I’ve been looking back over this blog, and it’s been six months since I wrote my first real post about quitting my job, pursuing my career as a freelance writer, stopping the soul-sucking commute, and beginning to write, write, write. And I did. I wrote for some great publications — Salon, LA Weekly, OC Weekly, The Village Voice — and I told some great stories. I wrote about the ports, the closing of a fish market, Jack Kerouac, truckers, books, poets/actors. I even wrote a cover story. And it’s been wonderful. I worked with some great people who helped me out along the way down in the LBC and Orange County. (Sarah Bennett, Gustavo Arellano, Nate Jackson are incredible people!)

But in the end, I just felt that I couldn’t make enough of a living. My student loans, my rent, and my medical insurance bills were always speaking to me — “Hey, you know you’ve got to pay me, right?” — and I found that I wasn’t happy waking up and hustling for pieces that paid very little — though some paid much better than the others. And writing for me isn’t initially about the money, unless that’s your income — then, yes, it’s about the money. I do like security. I do like a steady paycheck, but I also love writing. If an opportunity comes up to be a full-time writer, of course, I’m going to consider it.
And I’m going to still freelance on the side and pitch the stories I want to pitch. Meantime, an opportunity came up that I couldn’t refuse. As of last week, I have started a job as a Writer and Social Media Specialist at a public relations firm in Westwood. From my window, I can see the Pacific Ocean, The Getty, and Westwood. I moved to West L.A., and I’ll be working 2 miles from where Heron will be working in July. It’s an opportunity that I feel lucky to have.
But there’s something else I’ve had to confront about working full-time as a freelance writer — besides the struggle to afford basic living requirements — is that I haven’t had enough time to work on my memoir.
I don’t know if you remember, dear reader, but a few months back, I wrote a post about revising my novel. Six months ago, an agent at an amazing literary agency asked for some revisions. The biggest revision: turning my novel into a memoir.

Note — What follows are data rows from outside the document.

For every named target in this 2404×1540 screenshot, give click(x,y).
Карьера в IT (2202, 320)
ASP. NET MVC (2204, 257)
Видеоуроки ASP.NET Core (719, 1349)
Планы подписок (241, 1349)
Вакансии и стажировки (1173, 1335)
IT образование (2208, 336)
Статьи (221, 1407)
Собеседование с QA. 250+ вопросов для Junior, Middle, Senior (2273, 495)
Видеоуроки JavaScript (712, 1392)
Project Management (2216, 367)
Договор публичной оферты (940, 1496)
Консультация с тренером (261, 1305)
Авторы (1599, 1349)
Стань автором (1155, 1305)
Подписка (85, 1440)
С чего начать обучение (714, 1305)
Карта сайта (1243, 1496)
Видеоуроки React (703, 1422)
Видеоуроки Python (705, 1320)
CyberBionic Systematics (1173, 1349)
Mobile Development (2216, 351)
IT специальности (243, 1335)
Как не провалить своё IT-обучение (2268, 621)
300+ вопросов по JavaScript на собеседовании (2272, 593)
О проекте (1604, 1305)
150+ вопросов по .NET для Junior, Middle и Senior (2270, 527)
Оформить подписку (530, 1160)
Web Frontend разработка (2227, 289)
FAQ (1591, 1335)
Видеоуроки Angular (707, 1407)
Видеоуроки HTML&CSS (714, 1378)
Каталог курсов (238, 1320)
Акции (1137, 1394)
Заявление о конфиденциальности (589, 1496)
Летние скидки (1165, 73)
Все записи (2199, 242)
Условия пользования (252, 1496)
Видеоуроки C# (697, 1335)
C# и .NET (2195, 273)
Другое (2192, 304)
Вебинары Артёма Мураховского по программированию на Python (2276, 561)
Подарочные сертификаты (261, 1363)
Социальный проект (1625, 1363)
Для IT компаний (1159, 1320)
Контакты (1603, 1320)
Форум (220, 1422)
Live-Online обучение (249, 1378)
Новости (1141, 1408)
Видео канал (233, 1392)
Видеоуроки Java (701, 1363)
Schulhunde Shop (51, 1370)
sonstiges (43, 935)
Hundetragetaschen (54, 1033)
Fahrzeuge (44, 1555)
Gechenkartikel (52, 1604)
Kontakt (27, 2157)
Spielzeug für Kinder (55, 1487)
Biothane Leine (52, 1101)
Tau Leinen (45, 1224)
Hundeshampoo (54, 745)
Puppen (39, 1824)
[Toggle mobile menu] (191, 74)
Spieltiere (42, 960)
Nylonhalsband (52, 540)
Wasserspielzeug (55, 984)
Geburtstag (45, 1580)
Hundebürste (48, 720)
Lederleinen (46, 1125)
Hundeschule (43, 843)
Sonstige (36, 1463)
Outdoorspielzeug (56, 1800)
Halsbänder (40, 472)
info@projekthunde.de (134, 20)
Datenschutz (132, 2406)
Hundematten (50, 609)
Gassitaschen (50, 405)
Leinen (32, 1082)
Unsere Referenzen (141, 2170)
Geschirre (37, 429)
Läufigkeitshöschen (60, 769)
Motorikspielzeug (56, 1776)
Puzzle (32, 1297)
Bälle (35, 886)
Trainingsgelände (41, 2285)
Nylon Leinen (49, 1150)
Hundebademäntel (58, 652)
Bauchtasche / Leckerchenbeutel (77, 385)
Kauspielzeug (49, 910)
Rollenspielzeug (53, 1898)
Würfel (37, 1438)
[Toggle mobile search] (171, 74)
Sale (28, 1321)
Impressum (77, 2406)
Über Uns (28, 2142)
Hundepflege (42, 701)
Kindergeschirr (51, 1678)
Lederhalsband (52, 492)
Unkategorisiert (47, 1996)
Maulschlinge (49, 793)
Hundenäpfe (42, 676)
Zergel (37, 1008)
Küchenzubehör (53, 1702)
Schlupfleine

Well, because I have been so focused on writing to make money to survive, well, I haven’t really worked on the memoir. I have pieces. But I don’t have a manuscript. And out of all the writing I’ve done, this is the most important to me, because it’s my story, my town’s story, my family’s story — the story I must tell before I can really write any other stories that I have in the back of my mind. And in order to write this book, I need some consistency in my life. I need to be able to come home from work and work.
So, I begin again a new but the same journey. So from now on when you read my blog, you’ll still see me sharing stories I’ve written for some magazines, but you’ll be following the longer journey of me trying to publish my book — plus, just what it’s like to live in L.A. And I’m no longer chasing being a writer, because, well, I am one. Nothing can take that away anymore.
I will share everything along the way. I hope you’ll stay around to see how this story develops. Really appreciate you being a part of this.
So let’s see what happens in the next chapter — Into the City.